Shared Borders

For our May Reading Group, we discussed Kristina E. Caton’s ‘Shared Borders: The Puppet in Ben Jonson’s Bartholomew Fair’ chosen by Sam Jermy. Sam prepared the following prompts to guide our reading.

In this article, Kristina E. Caton examines the place and status of early modern puppets. Caton is particularly interested in the “shared material borders” between puppets and humans (p. 64), and much of the article considers the ways in which puppets serve as extensions of the human body while also standing in tension with that body. In early modern performance, puppetry often blurs the boundaries between persons and stage objects. Yet they refuse to be merely props. Unlike other bodily things, puppets actually depict human bodies and so carry with them certain cultural functions and assumptions that provoke questions about materiality, the body, and the social construction of props, gender, and identity.

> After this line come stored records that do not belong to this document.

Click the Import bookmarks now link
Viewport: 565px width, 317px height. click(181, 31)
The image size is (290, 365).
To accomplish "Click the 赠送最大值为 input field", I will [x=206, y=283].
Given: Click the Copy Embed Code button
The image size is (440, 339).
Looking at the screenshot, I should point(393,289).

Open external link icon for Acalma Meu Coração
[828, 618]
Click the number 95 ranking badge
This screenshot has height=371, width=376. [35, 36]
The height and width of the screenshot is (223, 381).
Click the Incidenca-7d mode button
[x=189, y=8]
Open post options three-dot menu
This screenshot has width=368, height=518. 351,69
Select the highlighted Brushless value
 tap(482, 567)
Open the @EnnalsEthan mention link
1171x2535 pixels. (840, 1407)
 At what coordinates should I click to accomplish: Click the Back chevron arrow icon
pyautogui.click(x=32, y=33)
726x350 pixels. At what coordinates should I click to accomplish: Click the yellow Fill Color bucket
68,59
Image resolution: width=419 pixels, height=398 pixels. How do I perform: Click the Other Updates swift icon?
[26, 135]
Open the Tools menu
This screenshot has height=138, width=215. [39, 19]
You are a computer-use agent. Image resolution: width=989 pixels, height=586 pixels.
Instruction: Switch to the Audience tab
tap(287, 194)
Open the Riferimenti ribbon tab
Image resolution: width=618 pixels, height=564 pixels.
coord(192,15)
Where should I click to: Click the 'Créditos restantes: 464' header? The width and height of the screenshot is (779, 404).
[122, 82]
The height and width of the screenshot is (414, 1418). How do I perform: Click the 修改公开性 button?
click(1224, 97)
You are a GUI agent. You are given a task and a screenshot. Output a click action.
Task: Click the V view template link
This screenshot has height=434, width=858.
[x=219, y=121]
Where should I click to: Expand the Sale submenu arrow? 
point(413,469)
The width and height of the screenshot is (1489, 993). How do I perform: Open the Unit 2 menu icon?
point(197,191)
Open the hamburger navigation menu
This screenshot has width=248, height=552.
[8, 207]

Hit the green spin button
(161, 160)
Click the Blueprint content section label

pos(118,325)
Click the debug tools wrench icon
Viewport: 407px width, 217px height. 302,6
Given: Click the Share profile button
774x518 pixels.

  • In what ways might puppet bodies augment, parody, and deconstruct our understanding of ‘the body’?
  • Caton discusses puppets alongside other transportable hand-held props such as gloves and handkerchiefs. How do we read the “shared material borders” of such objects? Are they always extensions of the body?
  • What other person-like things do you use in your research? How might we read these things alongside puppets? e.g. effigies, wax works, fragmented bodily parts.
  • “[A] prop like the glove, or the ‘corporeal site of agency’, not only receives action, but also participates in the action through the presence of an absent owner who both embraces and animates an inanimate object” (p. 56). What do you think about this proposed relationship between materiality and agency?

If you are short on time, then just reading pages 51-57 can help give a sense of the argument and issues at stake. Though the close reading of Jonson’s Bartholomew Fair (p. 61 onwards) is wonderful!